TABLE 3.
β-cell graft functional status | HbA1c, % (mmol/mol)a | Severe hypoglycemia, events per yr | Insulin requirements, U·kg−1·d−1 | C-peptide | Treatment success |
---|---|---|---|---|---|
Optimal | ≤6.5 (48) | None | None | >Baselineb | Yes |
Good | <7.0 (53) | None | <50% baselinec | >Baselineb | Yes |
Marginal | Baseline | <Baselined | ≥50% baseline | >Baselineb | Noe |
Failure | Baseline | Baselinef | Baseline | Baselineg | No |
HbA1c, glycated hemoglobin. Baseline, pretransplant assessment.
Mean glucose should be used to provide an estimate of the HbA1c in the setting of marked anemia or administration of dapsone.10
Should also be >0.5 ng/ml (>0.17 nmol/l) fasting or stimulated.
Should also be <0.5 U·kg−1·d−1; might include the use of noninsulin antihyperglycemic agents.
Should severe hypoglycemia occur following treatment, then continued benefit may require assessment of hypoglycemia awareness, exposure to serious hypoglycemia (<54 mg/dl [3.0 mmol/l]), and/or glycemic variability/lability with demonstration of improvement from baseline.
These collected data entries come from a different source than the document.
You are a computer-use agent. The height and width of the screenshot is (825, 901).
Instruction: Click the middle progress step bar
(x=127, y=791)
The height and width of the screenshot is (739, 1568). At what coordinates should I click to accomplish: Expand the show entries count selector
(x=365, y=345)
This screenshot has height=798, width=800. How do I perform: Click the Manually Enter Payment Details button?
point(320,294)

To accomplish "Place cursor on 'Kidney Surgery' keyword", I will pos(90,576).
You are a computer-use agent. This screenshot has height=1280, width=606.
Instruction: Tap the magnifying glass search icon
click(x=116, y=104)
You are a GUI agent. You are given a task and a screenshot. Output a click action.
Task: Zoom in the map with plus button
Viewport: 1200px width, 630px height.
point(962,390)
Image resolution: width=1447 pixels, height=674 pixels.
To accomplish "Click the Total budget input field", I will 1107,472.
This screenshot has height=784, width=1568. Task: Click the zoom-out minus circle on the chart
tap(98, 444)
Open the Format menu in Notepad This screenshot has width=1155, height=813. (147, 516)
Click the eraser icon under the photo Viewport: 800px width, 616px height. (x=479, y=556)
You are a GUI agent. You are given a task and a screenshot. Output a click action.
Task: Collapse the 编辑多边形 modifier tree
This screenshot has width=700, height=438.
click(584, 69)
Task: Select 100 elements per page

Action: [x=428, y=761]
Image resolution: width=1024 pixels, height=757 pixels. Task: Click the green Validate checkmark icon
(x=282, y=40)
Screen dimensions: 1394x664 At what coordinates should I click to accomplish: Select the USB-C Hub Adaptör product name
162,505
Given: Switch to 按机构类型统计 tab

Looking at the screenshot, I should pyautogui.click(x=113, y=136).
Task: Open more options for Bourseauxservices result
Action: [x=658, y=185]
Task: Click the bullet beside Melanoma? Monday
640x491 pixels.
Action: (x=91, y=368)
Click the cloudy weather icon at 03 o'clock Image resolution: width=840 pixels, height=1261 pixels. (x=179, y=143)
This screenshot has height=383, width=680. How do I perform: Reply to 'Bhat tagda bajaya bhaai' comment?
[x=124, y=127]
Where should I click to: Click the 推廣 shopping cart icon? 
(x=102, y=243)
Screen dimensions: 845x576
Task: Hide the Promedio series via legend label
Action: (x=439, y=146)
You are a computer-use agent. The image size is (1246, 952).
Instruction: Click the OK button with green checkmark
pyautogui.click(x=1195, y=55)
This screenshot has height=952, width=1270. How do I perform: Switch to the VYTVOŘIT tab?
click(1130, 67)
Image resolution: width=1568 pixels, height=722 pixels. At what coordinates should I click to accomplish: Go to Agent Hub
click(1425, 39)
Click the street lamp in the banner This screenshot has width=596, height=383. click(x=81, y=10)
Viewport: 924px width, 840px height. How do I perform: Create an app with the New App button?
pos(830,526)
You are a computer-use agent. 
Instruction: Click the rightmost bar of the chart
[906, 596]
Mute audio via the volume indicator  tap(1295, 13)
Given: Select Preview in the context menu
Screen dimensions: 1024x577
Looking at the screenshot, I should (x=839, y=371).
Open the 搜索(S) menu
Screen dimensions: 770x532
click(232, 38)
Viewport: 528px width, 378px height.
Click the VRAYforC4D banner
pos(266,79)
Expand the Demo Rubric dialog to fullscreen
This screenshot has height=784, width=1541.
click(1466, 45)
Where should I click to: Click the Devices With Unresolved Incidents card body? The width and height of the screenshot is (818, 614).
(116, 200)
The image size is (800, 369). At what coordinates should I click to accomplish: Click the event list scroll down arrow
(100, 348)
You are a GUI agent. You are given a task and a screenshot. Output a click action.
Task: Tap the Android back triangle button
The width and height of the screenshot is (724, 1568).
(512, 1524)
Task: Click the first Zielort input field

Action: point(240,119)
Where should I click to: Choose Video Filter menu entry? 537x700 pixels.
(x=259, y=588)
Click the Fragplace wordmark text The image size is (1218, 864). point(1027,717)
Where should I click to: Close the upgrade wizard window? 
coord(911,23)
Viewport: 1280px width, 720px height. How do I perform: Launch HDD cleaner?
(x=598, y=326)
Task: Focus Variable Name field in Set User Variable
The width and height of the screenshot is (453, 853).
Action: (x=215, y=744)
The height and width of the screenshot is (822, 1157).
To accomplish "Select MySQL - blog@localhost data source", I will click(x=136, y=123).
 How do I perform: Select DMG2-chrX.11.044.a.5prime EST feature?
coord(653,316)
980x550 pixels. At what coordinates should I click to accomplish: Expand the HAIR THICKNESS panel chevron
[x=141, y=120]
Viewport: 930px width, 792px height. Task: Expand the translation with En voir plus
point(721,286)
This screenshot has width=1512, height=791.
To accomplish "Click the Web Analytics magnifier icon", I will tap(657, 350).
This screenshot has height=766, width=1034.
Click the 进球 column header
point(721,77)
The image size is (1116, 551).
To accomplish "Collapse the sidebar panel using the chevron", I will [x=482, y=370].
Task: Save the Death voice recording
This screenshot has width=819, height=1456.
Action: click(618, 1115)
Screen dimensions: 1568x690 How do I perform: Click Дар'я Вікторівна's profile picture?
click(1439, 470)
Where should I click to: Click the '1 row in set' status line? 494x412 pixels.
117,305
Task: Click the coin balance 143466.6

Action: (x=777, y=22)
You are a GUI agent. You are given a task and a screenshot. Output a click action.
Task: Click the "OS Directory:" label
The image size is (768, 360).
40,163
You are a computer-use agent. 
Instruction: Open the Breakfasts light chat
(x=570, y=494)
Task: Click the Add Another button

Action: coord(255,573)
Clinically, benefits of maintaining and monitoring β-cell graft function may outweigh risks of maintaining immunosuppression.
If severe hypoglycemia was not present before β-cell replacement therapy, then a return to baseline measures of glycemic control used as the indication for treatment (Table 2) may be consistent with β-cell graft failure.
May not be reliable in uremic patients and/or in those patients with evidence of C-peptide production prior to β-cell replacement therapy.